Se ha dicho muchísimo sobre las consecuencias, negativas hasta para algunos connotados jilgueros de la 4T, de esta reforma, con la que López Obrador -si no ocurre algo más- sellará su mandato casi sexenal. Recuérdese que cuando el primero de octubre próximo se vaya a su rancho en Palenque, según ha dicho tantas veces, -como el que pocas ganas tiene de irse que tantas veces se despide- la suma aritmética de su mandato sumará 64 y no 72 meses como antes. Esperemos.

Desconozco si en efecto, las repercusiones de esta reforma serán profundamente adversas para el país, aun y cuando tiendo a considerar que sí lo serán, pero prefiero más bien afiliarme al universo de los dubitativos, de los confusos y perplejos, si, perplejos. Aún y pese a todo, me sigo preguntando si López Obrador podría inscribirse en la retahíla de aquellos presidentes descritos en octubre de 2016 por Peña Nieto al señalar que “un presidente no creo que se levante, ni creo que se haya levantado pensando, y perdón que lo diga, cómo joder a México».

De allí las interrogantes que se plantean, con legítima razón y aún temor, sobre qué es lo que viene en México y por qué López Obrador insistió tanto en el ocaso de su mandato -que no de su poder- en esta reforma y al menos una veintena más que seguramente y pronto veremos procesar en el apéndice del poder ejecutivo, corrijo, en el poder legislativo. ¿Estará pensando en cómo joder a México? ¿Para qué? Sería la otra pregunta obligada. Desconozco si ese es el propósito.

Si usted, afable lector (a) me pregunta, tendría que responderle que no encuentro una respuesta adecuada para qué un presidente con el poder total que es consustancial hoy a López Obrador empujó una reforma cismática para México, y que ensombrece su propio legado y el que apenas iniciará en octubre. ¿Acaso pudo más el interés de ratificar el poder prácticamente absoluto con el que cierra su sexenio cojo? En el horizonte queda visto que no hay nadie ni nada y no lo habrá en los tiempos que siguen que pueda nublar u oponer cualquier resistencia al poder omnímodo construido por López Obrador con una paciencia y un empeño asombrosos a lo largo de varios lustros y cincelado con esmero especial a partir de diciembre de 2018.

Llama la atención de igual forma que a menos de dos semanas, contra viento y marea, a contrarreloj de su casi sexenio, haya acelerado a fondo para dejar servida la reforma judicial a la presidenta entrante.

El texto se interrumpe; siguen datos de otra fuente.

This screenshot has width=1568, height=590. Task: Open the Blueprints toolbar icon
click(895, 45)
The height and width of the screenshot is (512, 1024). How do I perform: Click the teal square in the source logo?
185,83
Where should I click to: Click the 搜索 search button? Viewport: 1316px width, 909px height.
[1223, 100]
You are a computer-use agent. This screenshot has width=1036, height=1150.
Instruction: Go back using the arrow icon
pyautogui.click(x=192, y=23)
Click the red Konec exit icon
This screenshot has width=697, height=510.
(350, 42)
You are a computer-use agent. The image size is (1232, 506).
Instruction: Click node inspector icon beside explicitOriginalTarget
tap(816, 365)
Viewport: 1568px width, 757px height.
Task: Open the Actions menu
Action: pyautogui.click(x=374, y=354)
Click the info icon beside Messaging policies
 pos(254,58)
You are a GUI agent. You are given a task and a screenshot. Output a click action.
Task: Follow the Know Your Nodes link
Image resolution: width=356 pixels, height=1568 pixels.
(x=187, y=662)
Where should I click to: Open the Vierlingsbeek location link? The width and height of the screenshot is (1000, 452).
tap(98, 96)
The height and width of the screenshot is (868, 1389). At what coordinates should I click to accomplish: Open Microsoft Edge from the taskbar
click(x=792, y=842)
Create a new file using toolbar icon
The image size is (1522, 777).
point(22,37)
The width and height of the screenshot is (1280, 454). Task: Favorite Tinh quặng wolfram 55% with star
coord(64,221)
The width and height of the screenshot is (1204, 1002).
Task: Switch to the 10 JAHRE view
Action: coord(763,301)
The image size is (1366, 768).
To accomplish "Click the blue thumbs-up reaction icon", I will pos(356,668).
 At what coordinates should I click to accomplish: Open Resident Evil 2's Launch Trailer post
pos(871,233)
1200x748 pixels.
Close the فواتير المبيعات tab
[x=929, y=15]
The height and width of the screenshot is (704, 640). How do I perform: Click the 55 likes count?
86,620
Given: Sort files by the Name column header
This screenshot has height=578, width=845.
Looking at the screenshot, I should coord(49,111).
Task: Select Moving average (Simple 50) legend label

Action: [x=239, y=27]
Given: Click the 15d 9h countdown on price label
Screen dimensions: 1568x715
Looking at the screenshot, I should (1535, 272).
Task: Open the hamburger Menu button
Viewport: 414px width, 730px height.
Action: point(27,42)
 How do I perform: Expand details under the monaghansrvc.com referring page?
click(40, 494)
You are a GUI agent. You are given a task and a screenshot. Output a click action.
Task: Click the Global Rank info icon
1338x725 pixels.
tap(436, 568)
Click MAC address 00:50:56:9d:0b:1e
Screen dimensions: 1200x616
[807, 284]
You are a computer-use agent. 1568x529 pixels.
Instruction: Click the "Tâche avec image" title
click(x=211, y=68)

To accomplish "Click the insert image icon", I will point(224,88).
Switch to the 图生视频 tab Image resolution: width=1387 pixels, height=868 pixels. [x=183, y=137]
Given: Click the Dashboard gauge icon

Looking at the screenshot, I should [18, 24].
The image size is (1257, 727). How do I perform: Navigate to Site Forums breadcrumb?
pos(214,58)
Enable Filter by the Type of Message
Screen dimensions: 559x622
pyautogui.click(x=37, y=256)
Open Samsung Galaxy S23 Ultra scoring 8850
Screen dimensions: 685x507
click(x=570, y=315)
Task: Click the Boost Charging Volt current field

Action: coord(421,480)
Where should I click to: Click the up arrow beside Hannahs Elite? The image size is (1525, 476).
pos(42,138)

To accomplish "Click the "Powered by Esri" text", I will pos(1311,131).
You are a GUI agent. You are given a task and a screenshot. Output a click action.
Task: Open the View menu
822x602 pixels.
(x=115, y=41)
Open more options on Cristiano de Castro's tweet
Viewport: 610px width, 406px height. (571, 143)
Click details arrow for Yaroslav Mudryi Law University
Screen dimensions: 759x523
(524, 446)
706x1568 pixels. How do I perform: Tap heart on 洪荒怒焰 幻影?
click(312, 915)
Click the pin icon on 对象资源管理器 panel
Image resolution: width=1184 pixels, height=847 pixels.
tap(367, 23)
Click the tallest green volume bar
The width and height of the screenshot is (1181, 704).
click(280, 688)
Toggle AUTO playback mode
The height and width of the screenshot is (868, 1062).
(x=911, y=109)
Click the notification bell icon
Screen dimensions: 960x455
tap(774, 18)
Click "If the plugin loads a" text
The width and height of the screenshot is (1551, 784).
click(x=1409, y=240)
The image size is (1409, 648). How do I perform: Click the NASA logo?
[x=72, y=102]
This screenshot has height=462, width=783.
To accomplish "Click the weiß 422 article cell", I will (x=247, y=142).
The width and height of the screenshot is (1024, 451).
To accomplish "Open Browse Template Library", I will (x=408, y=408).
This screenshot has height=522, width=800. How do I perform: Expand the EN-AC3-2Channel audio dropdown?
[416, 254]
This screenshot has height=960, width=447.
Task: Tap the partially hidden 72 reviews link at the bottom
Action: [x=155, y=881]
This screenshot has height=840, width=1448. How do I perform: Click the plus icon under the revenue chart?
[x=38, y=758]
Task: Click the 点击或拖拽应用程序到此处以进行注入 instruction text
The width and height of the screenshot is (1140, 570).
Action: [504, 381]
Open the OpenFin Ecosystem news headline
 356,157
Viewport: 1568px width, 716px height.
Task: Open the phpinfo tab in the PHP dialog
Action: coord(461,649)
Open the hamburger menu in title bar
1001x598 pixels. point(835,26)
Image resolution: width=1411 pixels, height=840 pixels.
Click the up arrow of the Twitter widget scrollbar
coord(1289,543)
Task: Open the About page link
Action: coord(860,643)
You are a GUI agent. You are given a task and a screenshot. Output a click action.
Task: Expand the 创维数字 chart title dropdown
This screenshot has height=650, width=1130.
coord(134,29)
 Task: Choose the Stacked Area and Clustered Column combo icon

Y llama aún más la determinación de negociar con presuntos delincuentes -¿habría que referir el apellido Yunes?- para concretar una reforma que coloca al país en ascuas y al menos obnubila el argumento de la diferencia con los políticos que lo antecedieron. Vuelvo a decir, todo indica que el eje de esta reforma lo encontramos en el poder. O aceptamos el argumento presidencial, según el cual “En política siempre hay que optar entre inconvenientes, es buscar el equilibrio entre la eficacia y los principios”.

Vienen ahora, es cierto, las letras chiquitas si quiere así llamarse a las leyes secundarias de esta reforma, un proceso que tendrá lugar ya durante los primeros seis-ocho meses del gobierno de Sheinbaum Pardo. Una vez más, sobresale la duda en torno a qué es lo que ocurrirá en esas nuevas normas constitucionales.

En tanto eso ocurre, los mexicanos, en su mayoría por lo menos, parece que nos acogemos al argumento más flexible o menos incómodo en momentos de incertidumbre: “aquí no pasa nada”. Esto mientras no toque a nuestra puerta alguno de los flagelos que agobian a muchos, los otros mexicanos.